ごあいさつ
信頼性の高い調査を目指して
この研究は、東京電力福島第一原子力発電所の事故収集作業で、労働者の放射線緊急被ばく限度が引き上げられた最初の9か月間緊急作業に従事した約2万人の方々を対象にして、国の補助を受けて、長期的な健康調査・支援を目的として実施しております。緊急作業者の皆様は、この調査研究による無料の健診を定期的に受診していただけます。ご参加により、疾病等の早期発見のみならず、退職後を含めた将来にわたり、ご自身の健診情報履歴に基づく的確な健康支援を受けていたただくことができます。また、この調査研究によって得られる知見は、今後、世界中の放射線作業従事者のみならず、一般市民の放射線ばく露に対する安全と健康を守ることにも役立つと期待されます。
上記事故に対する緊急作業中は、原則として個人別に日々の放射線量が測定されており、過去の世界各国における類似事故の疫学研究に比べ、より高い精度で放射線リスクの推定ができると期待されています。また、調査対象とする健康影響の範囲については、これまであまり調査されていなかった心理的影響などまで含まれております。

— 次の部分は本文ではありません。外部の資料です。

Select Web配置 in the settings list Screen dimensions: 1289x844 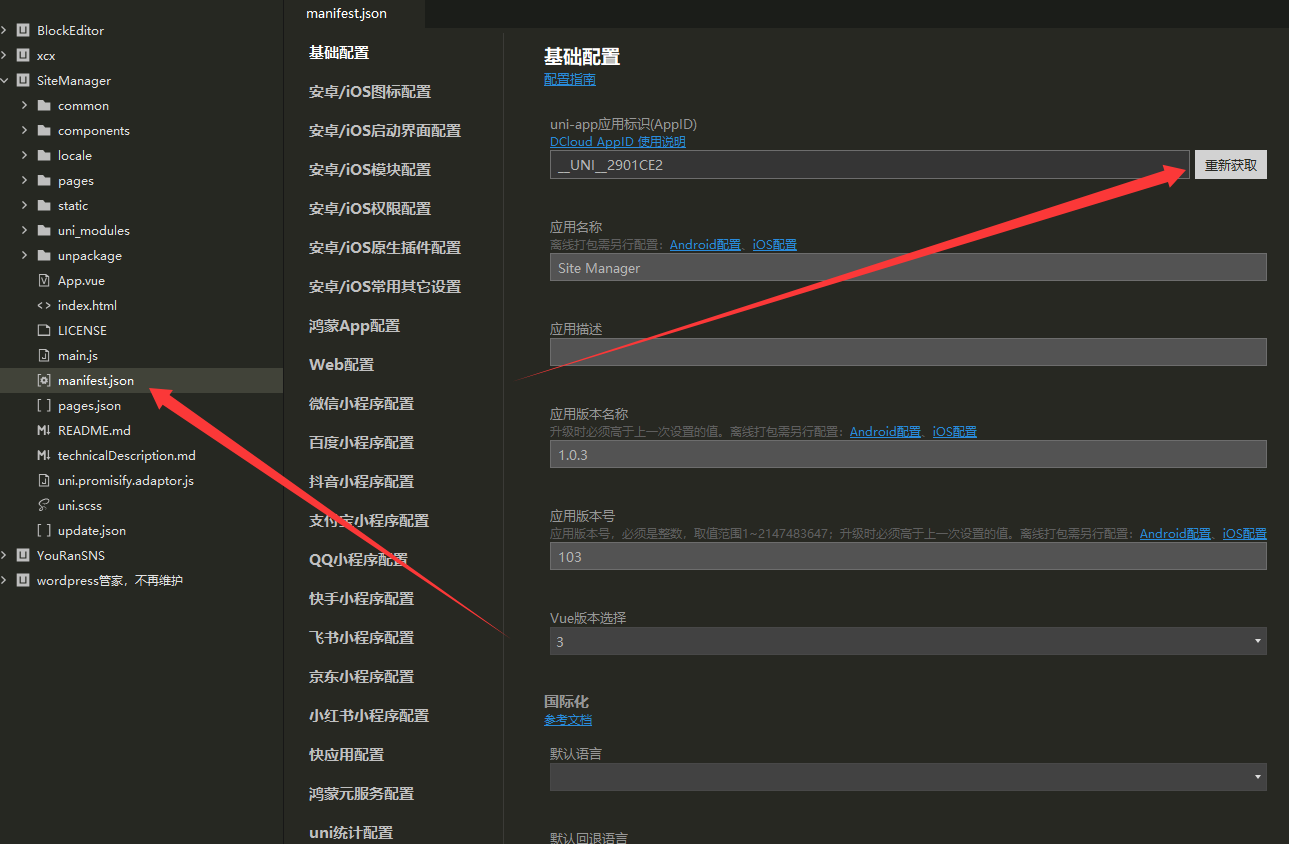click(x=341, y=365)
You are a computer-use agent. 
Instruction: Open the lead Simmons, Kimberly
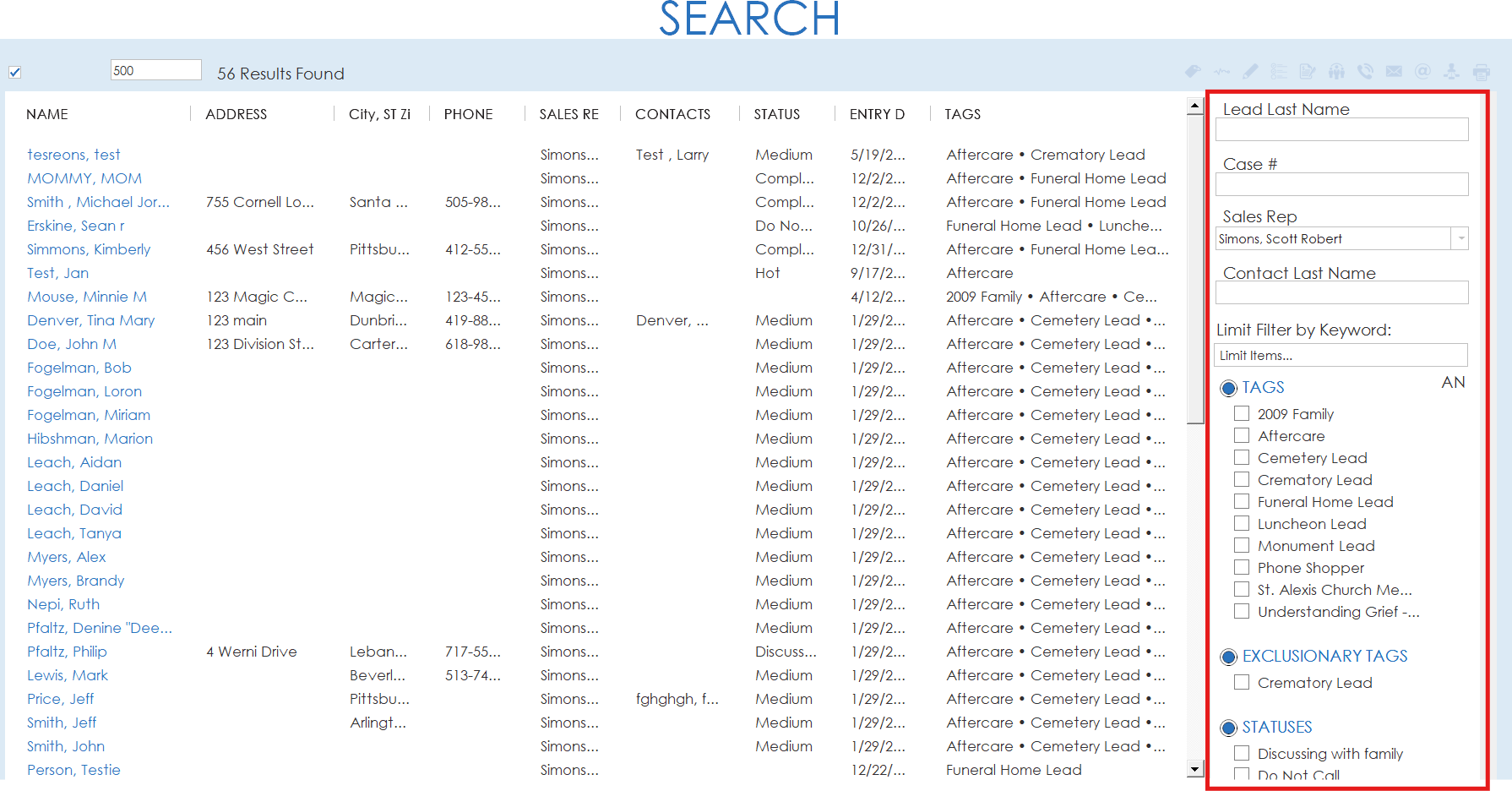pos(89,249)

この研究対象者の緊急作業終了後の所在は、すでに全国各地の拡散しております。したがって、健康状態を長期的に標準的な方法で調査・支援するためには、全国的な調査組織が必要です。現在のところ、別掲いたしました医療機関77か所のご協力による調査体制を確立しております。血液などの検体は1か所の検査室で測定するなど、標準化されておりますので、全国どこでも同じ精度の健診を受診していただくことができます。また、同意の得られた検体の一部は長期冷凍保存されており、将来、新たな検査が必要になった場合にも対応できます。
平成30年度までの5年間で第1期が終了し、今年度から第2期5年間に入りました。今期から、(独法)労働者健康安全機構・労働安全衛生総合研究所が研究統括組織となりましたが、私が引き続き責任者をお引き受けすることになりました。新たな組織で、研究参加者の増加など、さらに本研究の充実に努める所存ですので、今後ともよろしくお願いいたします。